«Неужели мужчине нельзя и помечтать? – возмутился он, сидя в комнате, где пахло мастикой для пола с лимонной отдушкой и осенними цветами. – Неужели нельзя помечтать о будущем с женщиной, которая лежит в твоей постели, такая нежная и теплая? Неужели нельзя позволить себе иногда быть немного эгоистом?» И, тихо вздохнув, он откинулся на спинку кресла. Мужчина может, а полицейский – нет. А Джессика, напомнил он себе, нуждается сейчас именно в полицейском, что бы она сама на этот счет ни думала.
Усилием воли Слейд отринул все посторонние мысли и продолжал сидеть, не шелохнувшись, ожидая в темноте. Прошло примерно три часа. Инстинкт ему подсказывал, что он даром теряет время. Но ему необходимы хотя бы несколько часов сна, если он хочет оставаться достаточно бодрым, чтобы обеспечить Джессике защиту и работать в течение дня. Тело у него затекло от долгой неподвижности, и он рассеянно разминал суставы, направляясь к лестнице. «Еще день, – размышлял он, – самое большее два, если агент Брюстер действительно на хвосте у преступников, как он его заверил».
Как только Слейд встал и позволил мускулам расслабиться, он почувствовал навалившуюся усталость. Четырехчасовой сон восстановит его силы. Случалось обходиться и меньшим. Слейд тихо повернул дверную ручку.
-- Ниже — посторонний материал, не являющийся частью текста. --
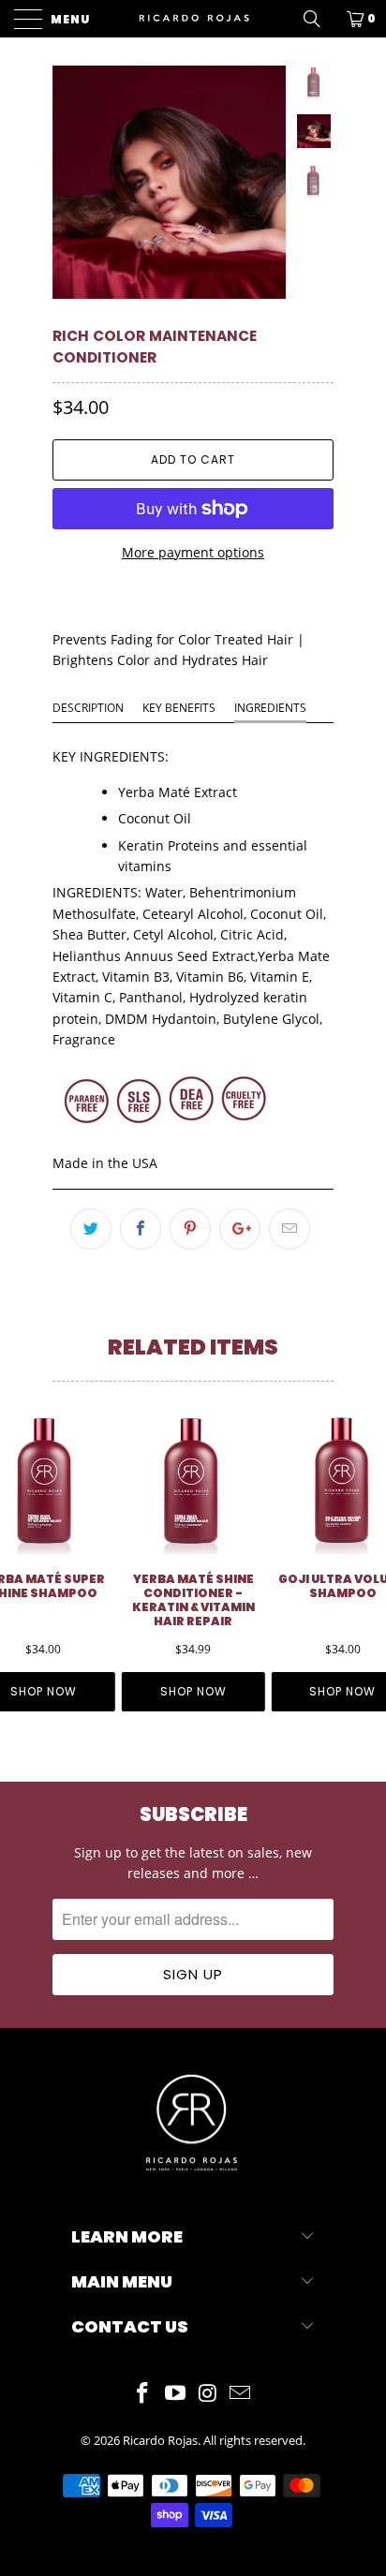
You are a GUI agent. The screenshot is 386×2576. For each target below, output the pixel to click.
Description (88, 708)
Джессика, сжавшись в комочек, сидела на середине кровати. Она дышала тяжело и прерывисто, словно утопающая, которая борется за последний глоток воздуха. Залитая лунным светом, она не могла унять дрожь.
– Джесс.
В горле у нее закипал крик. Она резко подняла голову, и Слейд видел, как блестят страхом ее глаза. Но вот она всмотрелась и узнала его. Джессика сумела не закричать, но все еще дрожала крупной дрожью. Слейд быстро подошел к ней. Кожа у нее была липкая от страха, лицо мокрое от слез и пота. Он решил было, что кто-то сумел проскочить мимо него, войти к ней и сильно напугать. Но сразу же отвел эту мысль.
– Что такое? – крикнул он. – Что случилось?
– Ничего. – Она отчаянно старалась подавить дрожь. Ей опять приснился кошмарный сон. Такой ужасающе яркий, явственный, он ударил по ее нервам, совершенно разболтавшимся в последнее время. Холодный ветер, соленый запах моря, рев прибоя – и чьи-то тяжелые шаги. Кто-то бежит за ней. Облака закрывают солнце, и во рту у нее появляется железный привкус ужаса. И, что самое страшное, она боится обернуться, боится увидеть лицо преследователя, потому что это кто-то из тех, кого она любит.
– Я проснулась, – еле-еле выговорила она, – и, наверное, очень испугалась, увидев, что тебя нет.
Отчасти это соответствовало истине. Но ей трудно было сознаться во всем. Она не могла допустить и мысли, что может так испугаться сна.
– Да я вниз спустился, только и всего. – Он откинул влажную от пота прядь волос с ее щеки. – Хотел убедиться, что все заперто.
– Профессиональная привычка? – Джессика почти улыбнулась и уронила голову на его плечо.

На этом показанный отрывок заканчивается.